Unter Entscheidung in diesem Sinne fallen alle Maßnahmen, die ein Arbeitgeber innerhalb eines Arbeitsverhältnisses einseitig ohne Zustimmung der Arbeitnehmerin treffen kann[3] , also zum Beispiel eine Abmahnung, Versetzung, Kündigung, tarifliche Leistungsbeurteilung[4] , Ausspruch einer Disziplinarmaßnahme im öffentlichen Dienst,[5] etc.

Die SBV ist demnach auch vor einer Mitteilung der ERA-Leistungsbeurteilung an schwerbehinderte oder gleichgestellte behinderte Arbeitnehmer über die beabsichtigte Leistungsbeurteilung nicht nur zu unterrichten, sondern auch anzuhören.[6] „Die nach § 10 Nr. 7 bis 9 ERA-TV, Nr. 3 ERA-BV von der Arbeitgeberin vorzunehmende Leistungsbeurteilung ist sowohl eine Angelegenheit als auch eine Entscheidung iSv. § 178 Abs. 2 Satz 1 Halbs. 1 SGB IX. Mit der Leistungsbeurteilung ist eine einseitige Willensbildung des Arbeitgebers über die Bewertung der Arbeitnehmer nach den vorgegebenen Beurteilungskriterien verbunden.“[7]

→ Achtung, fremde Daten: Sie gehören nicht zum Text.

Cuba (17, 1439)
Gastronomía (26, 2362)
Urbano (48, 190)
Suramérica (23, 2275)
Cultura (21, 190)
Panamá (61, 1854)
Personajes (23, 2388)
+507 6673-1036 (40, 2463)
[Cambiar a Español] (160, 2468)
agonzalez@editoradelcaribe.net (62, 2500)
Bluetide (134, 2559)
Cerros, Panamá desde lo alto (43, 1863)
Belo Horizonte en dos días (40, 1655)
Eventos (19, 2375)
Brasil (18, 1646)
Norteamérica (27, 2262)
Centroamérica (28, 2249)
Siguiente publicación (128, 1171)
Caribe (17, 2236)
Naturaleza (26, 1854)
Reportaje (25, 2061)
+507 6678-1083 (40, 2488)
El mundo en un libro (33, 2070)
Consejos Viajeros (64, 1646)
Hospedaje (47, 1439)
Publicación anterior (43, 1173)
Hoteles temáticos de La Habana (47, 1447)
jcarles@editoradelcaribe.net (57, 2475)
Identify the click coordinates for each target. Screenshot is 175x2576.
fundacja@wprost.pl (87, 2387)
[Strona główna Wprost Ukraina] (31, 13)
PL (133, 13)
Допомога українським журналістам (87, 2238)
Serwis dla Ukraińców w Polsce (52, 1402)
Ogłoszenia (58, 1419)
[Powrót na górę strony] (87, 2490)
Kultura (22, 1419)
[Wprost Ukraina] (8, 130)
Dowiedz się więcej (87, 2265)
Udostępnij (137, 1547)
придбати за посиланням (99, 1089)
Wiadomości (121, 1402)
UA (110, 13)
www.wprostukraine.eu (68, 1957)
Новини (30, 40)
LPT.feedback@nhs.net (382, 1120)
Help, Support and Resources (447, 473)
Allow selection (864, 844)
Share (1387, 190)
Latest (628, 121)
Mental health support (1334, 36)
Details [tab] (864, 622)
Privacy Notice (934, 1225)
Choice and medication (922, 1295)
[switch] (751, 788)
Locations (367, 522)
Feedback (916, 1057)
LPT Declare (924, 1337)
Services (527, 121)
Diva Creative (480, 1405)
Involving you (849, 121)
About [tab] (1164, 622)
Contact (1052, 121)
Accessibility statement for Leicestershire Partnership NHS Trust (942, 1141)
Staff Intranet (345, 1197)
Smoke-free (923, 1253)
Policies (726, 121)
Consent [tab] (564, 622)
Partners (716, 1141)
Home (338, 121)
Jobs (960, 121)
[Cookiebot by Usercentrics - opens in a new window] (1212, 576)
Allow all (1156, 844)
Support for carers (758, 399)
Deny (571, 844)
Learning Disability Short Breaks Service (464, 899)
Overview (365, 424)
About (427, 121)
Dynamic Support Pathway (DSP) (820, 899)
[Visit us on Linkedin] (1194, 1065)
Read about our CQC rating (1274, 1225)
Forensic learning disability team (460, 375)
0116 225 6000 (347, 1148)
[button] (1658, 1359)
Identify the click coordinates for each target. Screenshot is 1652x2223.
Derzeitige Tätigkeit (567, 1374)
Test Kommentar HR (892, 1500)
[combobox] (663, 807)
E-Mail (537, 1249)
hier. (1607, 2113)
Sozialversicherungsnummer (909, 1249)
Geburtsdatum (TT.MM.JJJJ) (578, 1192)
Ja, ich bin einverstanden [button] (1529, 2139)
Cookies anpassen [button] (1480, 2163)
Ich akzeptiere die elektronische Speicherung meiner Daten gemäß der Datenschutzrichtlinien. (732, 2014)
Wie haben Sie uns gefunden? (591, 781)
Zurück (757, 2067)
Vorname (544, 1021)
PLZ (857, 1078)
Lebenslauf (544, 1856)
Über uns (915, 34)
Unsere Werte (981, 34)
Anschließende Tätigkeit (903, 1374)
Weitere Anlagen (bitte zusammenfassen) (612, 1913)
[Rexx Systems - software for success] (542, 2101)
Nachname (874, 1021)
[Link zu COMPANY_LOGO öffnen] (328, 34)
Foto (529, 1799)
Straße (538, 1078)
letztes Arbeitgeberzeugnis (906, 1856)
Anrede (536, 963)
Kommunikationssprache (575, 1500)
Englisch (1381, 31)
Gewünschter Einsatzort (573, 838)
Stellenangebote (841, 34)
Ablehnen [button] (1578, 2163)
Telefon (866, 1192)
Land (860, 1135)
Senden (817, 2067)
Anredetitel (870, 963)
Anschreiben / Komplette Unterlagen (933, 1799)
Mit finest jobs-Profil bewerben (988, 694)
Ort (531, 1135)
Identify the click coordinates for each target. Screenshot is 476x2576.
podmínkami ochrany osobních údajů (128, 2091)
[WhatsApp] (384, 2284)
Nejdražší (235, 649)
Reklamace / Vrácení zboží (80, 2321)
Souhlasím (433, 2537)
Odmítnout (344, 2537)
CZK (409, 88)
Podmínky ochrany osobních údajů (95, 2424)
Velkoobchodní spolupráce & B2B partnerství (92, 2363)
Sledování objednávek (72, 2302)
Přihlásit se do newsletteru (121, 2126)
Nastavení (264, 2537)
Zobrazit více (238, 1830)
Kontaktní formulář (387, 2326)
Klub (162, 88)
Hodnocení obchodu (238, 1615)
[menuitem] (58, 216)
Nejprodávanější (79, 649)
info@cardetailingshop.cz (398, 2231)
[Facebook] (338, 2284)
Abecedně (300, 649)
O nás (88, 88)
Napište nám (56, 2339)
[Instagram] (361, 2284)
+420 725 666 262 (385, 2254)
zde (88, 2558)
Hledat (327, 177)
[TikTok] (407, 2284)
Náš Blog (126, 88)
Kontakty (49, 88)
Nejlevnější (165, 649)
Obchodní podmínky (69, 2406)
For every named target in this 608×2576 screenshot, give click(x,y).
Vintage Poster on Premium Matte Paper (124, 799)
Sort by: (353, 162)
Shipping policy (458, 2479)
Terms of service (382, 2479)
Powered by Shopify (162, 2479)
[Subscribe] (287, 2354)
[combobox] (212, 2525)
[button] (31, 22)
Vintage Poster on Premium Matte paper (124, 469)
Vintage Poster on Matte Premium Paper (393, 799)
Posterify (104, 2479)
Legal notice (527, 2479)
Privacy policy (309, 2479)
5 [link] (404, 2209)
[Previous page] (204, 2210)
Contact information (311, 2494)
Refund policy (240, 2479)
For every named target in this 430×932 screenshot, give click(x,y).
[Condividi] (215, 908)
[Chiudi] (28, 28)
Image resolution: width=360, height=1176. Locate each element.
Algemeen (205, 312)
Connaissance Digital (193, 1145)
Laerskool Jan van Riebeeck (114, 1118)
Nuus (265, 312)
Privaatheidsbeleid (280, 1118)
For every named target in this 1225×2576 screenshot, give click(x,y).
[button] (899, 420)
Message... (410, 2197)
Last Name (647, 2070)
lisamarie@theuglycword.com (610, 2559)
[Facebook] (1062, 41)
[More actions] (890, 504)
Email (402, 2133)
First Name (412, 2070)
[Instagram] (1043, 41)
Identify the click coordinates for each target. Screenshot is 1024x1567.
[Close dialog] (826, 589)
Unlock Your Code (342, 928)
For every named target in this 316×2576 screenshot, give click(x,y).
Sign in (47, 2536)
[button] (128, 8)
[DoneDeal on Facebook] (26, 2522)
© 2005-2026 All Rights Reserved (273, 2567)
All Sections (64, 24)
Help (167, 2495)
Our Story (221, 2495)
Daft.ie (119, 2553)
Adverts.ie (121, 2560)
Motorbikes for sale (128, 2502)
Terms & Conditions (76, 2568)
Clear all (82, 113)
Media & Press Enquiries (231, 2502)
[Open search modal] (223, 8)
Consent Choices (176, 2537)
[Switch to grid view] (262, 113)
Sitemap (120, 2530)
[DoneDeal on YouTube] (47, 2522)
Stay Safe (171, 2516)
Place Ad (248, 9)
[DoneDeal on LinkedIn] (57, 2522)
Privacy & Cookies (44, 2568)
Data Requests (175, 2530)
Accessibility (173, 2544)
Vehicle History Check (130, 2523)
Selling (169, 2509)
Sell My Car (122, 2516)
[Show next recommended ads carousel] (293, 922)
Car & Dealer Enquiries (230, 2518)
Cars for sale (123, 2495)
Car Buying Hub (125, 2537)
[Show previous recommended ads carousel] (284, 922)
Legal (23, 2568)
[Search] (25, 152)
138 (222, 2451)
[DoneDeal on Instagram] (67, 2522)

[1] BAG, Beschluss vom 17.08.2010, 9 ABR 83/09, Rdz. 17.

[2] Ein Antrag auf Gleichstellung, über den die Agentur für Arbeit noch nicht entschieden hat, begründet noch nicht die Pflicht des Arbeitgebers zur Beteiligung der SBV: BAG, Beschluss vom 22.01.2020, 7 ABR 18/18, Leitsatz und Orientierungssätze.

[3] LAG Berlin-Brandenburg, Beschluss vom 12.04.2019, 3 TaBV 724/18, Rdz. 70.

[4] LAG Hamm, Beschluss vom 14.01.2020, 7 TaBV 63/19, Rdz. 47.

[5] OVG für das Land Schleswig-Holstein, Beschluss vom 26.09.2018, 14 MB 1/18, Leitsätze 2 und 4.

[6] BAG, Beschluss vom 24.02.2021, 7 ABR 9/20, Orientierungssatz 2.

[7] BAG, Beschluss vom 24.02.2021, 7 ABR 9/20, Rdz. 31.